Dann beginnt die erste Lektion. Je nachdem, welche Kinder da sind helfe ich entweder in der 2. oder 3.
Klasse. Die meisten Kinder haben irgendeine geistige Einschränkung. Nicht alle können sprechen, aber jeder kann sich selbst bewegen. Meistens arbeite ich in der 3. mit Ira, oder in der 2. mit Jarik oder Ljowa, je nachdem, wer gerade da ist oder nicht.

Bei Jarik bin ich mir nicht sicher. Er kann nicht artikuliert sprechen. Aber ich vermute, dass sein Kopf ansonsten ganz in Ordnung ist. Er hört alles, sieht alles und lässt sich nicht hinter das Licht führen. Mit ihm zu kommunizieren ist schwierig. Es gibt ein „Buch“ mit Piktogrammen, aber das verwendet er kaum und es ist auch kaum mit alltäglichen Vokabeln bestückt. Wenn er seinen Willen nicht bekommt, wird er schnell agressiv, kratzt, beißt und tritt. Oder hustet einem ins Gesicht, wenn man nicht aufpasst. An manchen Tagen, wo er gut gelaunt ist, macht er mehr Aufgaben, als der Rest in einer Woche zusammen, das funktionierte immer am besten mit ein paar Erdnüssen für eine fertige Aufgabe. An anderen Tagen ist er schwer ruhig zu kriegen.

Obwohl in der Klasse maximal 6 Kinder sind, in der Regel fehlen immer 1 oder 2, scheint das niemanden besonders zu stören. Die Lehrerin greift oft auf drohen zurück, aber Kommunikationsversuche sehe ich selten. Die anderen Kinder in der 2. Klasse (meistens bin ich hier) lernen nach und nach lesen und schreiben. Und ordentlich sprechen, denn das will auch gelernt sein. Um Halb 9 gehen wir über den Umweg „Hände Waschen“ zum Frühstück. Meistens gibt es eine Art Brei, Milchreis oder Omelett, dazu Weißbrot mit Butter und ein Glas Kakao oder Tee. Mit unfassbar viel Zucker. Also die Hälfte wäre mit Sicherheit auch genug gewesen.

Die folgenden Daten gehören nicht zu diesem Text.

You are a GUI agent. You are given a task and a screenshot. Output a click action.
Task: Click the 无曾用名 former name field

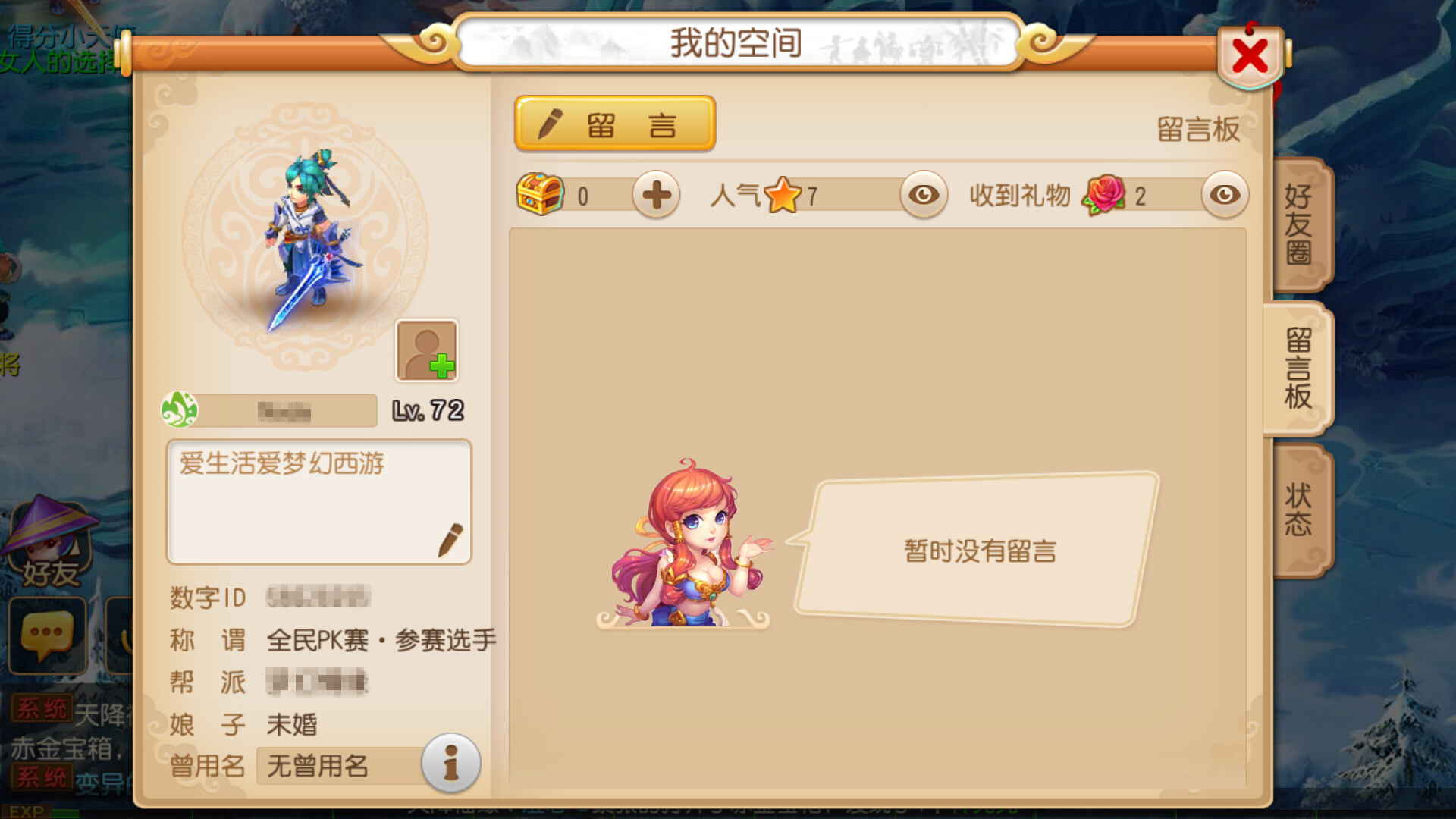[340, 766]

Nach einer weiteren Lektion gehen wir mit den Kindern für die große Pause auf den Hof, also in die Garderobe, sich anziehen, mit mehr oder weniger Hilfe, dann gehts eine Halbe bis Dreiviertelstunde raus, je nach Wetter. Das ist nicht verkehrt, denn wer weiß, wann diese Kinder sonst vor die Tür kommen. Die Bereitschaft der Eltern, sich um ihre Kinder zu kümmern ist genauso breit gefächert wie in Deutschland, dementsprechend kann es durchaus sein, dass manche der Kinder sonst nicht oder kaum vor die Tür kommen.
Daraufhin wieder Umziehen, rauf in die Klasse, bei der nächsten Lektion trinke ich mit der Lehrerin meist eine Tasse Tee. Manchmal kommt auch eine der anderen Lehrerinnen vorbei, denn ein Lehrerzimmer haben wir nicht. Um ca. 11:45 gibt es dann Mittagessen, einen Teller Suppe, verschiedener Art und entweder Reis, Kartoffeln, Nudeln oder Buchweizen. Buchweizen an manchen Tagen mit Rindfleisch oder Leber, alles ordentlich gekocht, wenn auch weniger „ansehnlich“ als in Deutschland üblich. Ich vermute aber, manchmal deutlich bekömmlicher als deutsche Kantinen.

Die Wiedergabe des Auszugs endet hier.